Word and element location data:
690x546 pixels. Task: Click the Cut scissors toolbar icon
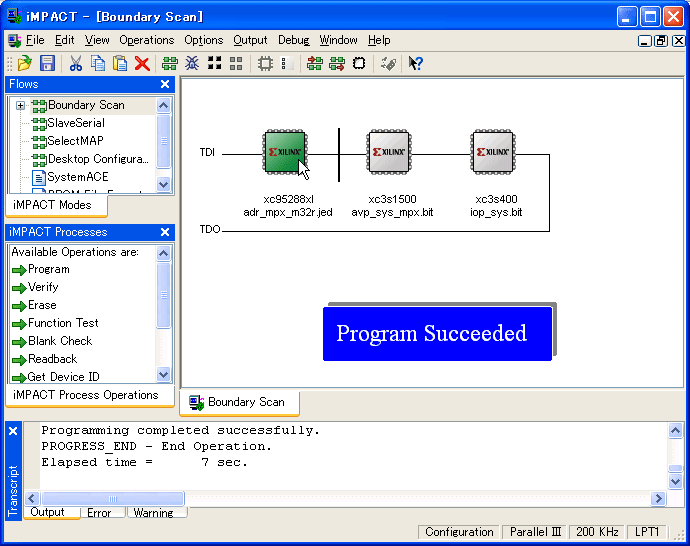tap(76, 63)
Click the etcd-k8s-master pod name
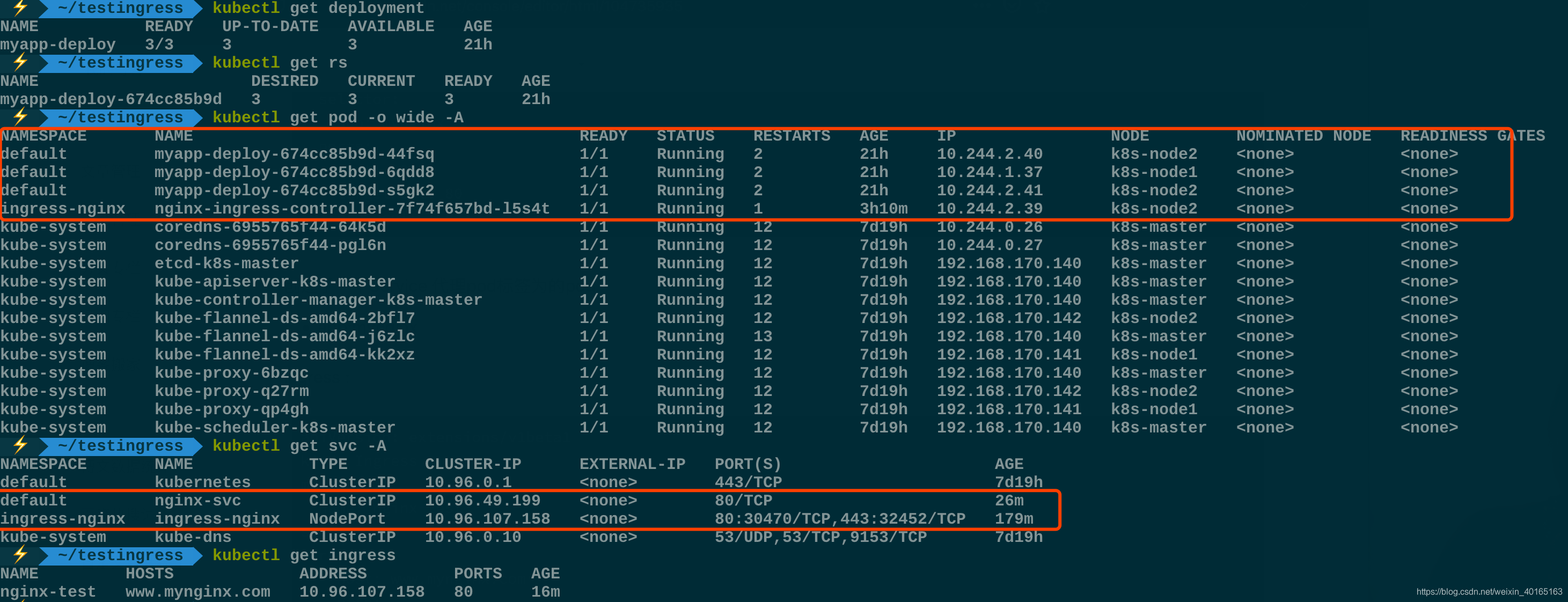Image resolution: width=1568 pixels, height=602 pixels. coord(226,263)
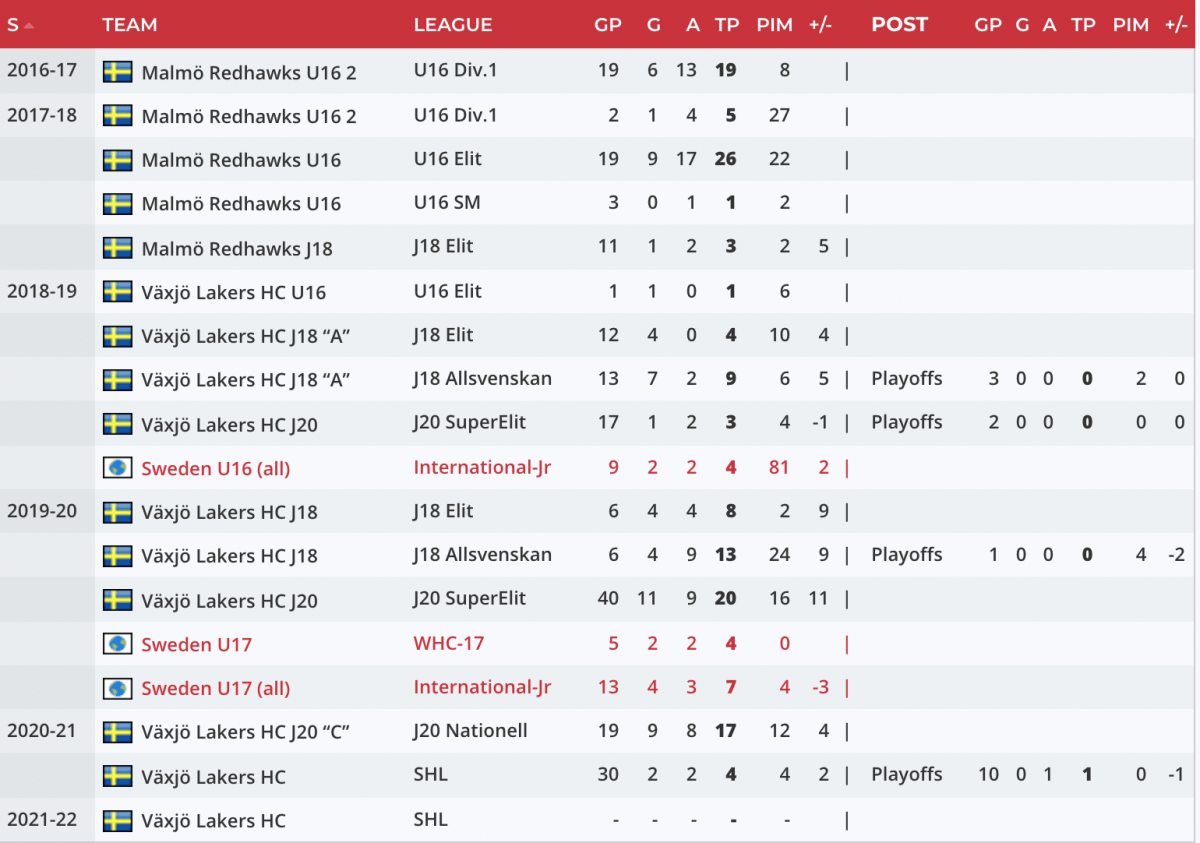Sort by regular season GP column header
This screenshot has width=1200, height=843.
click(x=608, y=25)
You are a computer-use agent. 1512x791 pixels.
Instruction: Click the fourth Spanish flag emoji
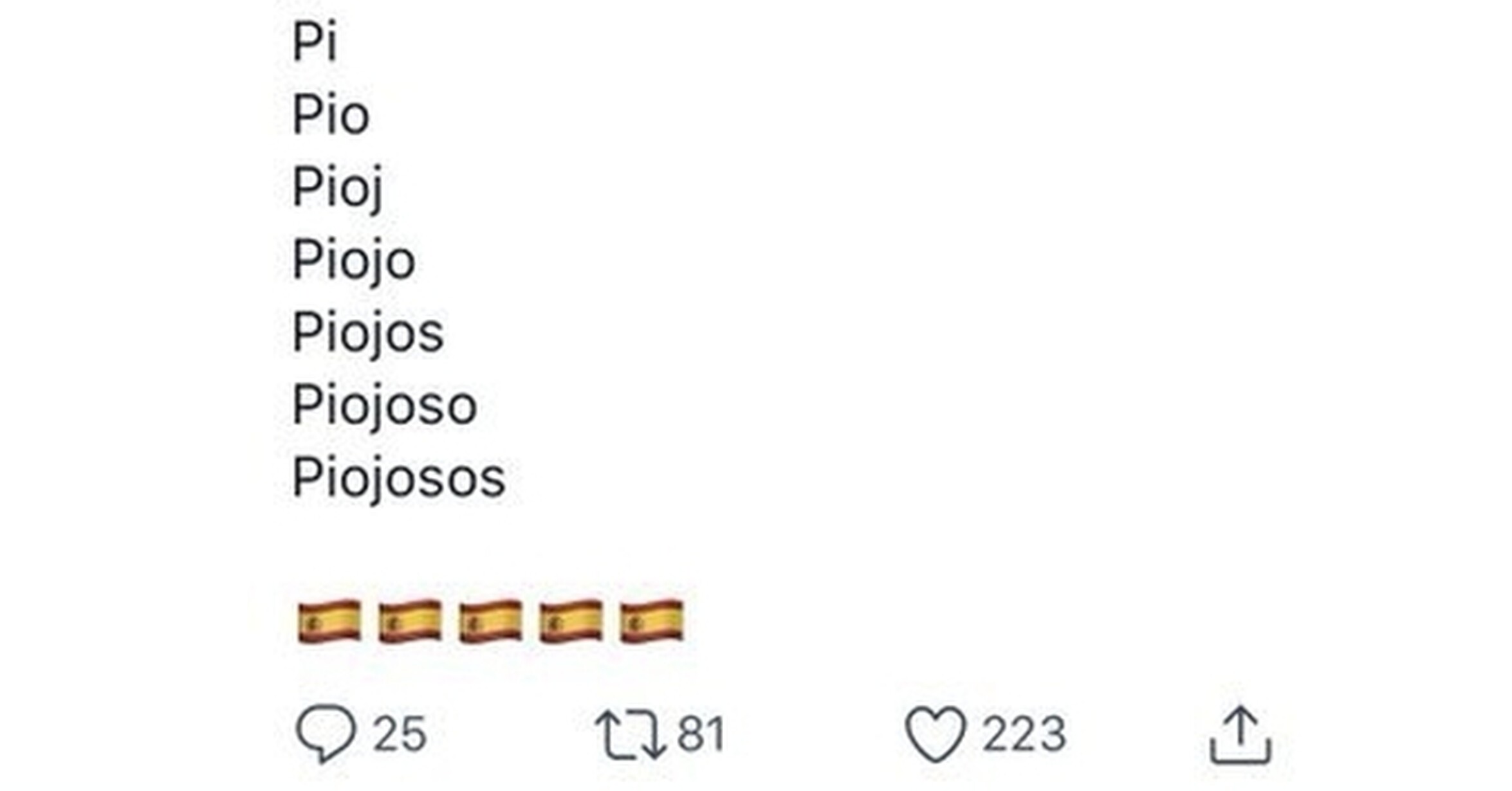(571, 621)
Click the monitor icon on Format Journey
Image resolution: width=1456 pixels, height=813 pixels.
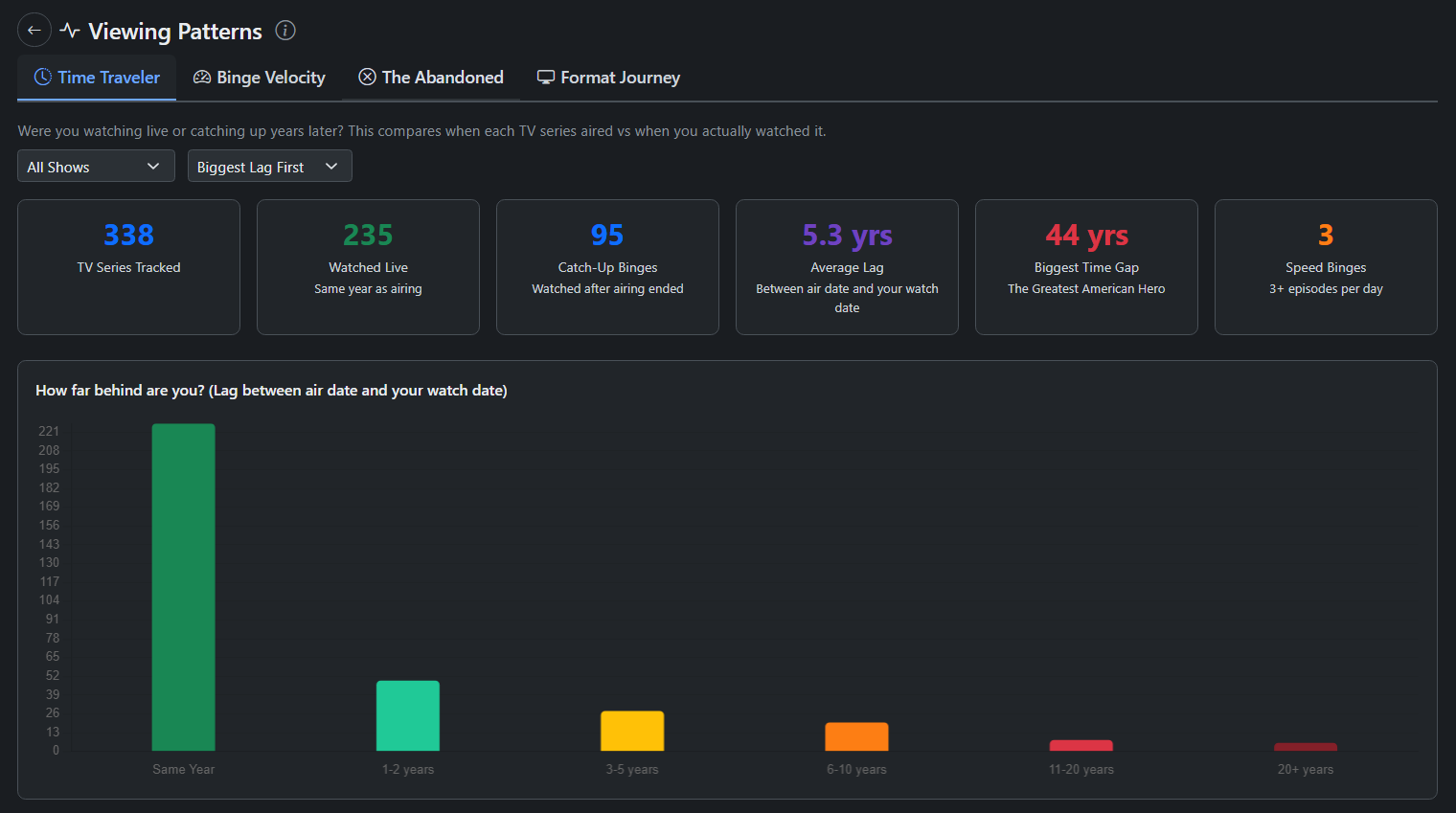(546, 78)
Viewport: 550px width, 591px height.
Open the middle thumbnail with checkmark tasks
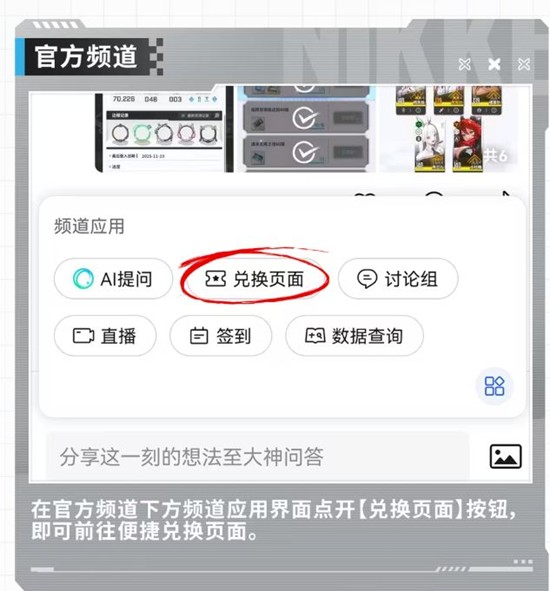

§ Aim of the task: Convert every line of the entries above into a JSON list of strings, one string per line, omitting blank lines. Leave the pictures out of the list.

§ Exercise result:
[
  "690x546 pixels. Task: Click the Cut scissors toolbar icon",
  "tap(76, 63)",
  "Click the etcd-k8s-master pod name",
  "Image resolution: width=1568 pixels, height=602 pixels. coord(226,263)",
  "Sort by regular season GP column header",
  "This screenshot has width=1200, height=843.",
  "click(x=608, y=25)",
  "You are a computer-use agent. 1512x791 pixels.",
  "Instruction: Click the fourth Spanish flag emoji",
  "(571, 621)",
  "Click the monitor icon on Format Journey",
  "Image resolution: width=1456 pixels, height=813 pixels.",
  "(546, 78)",
  "Viewport: 550px width, 591px height.",
  "Open the middle thumbnail with checkmark tasks"
]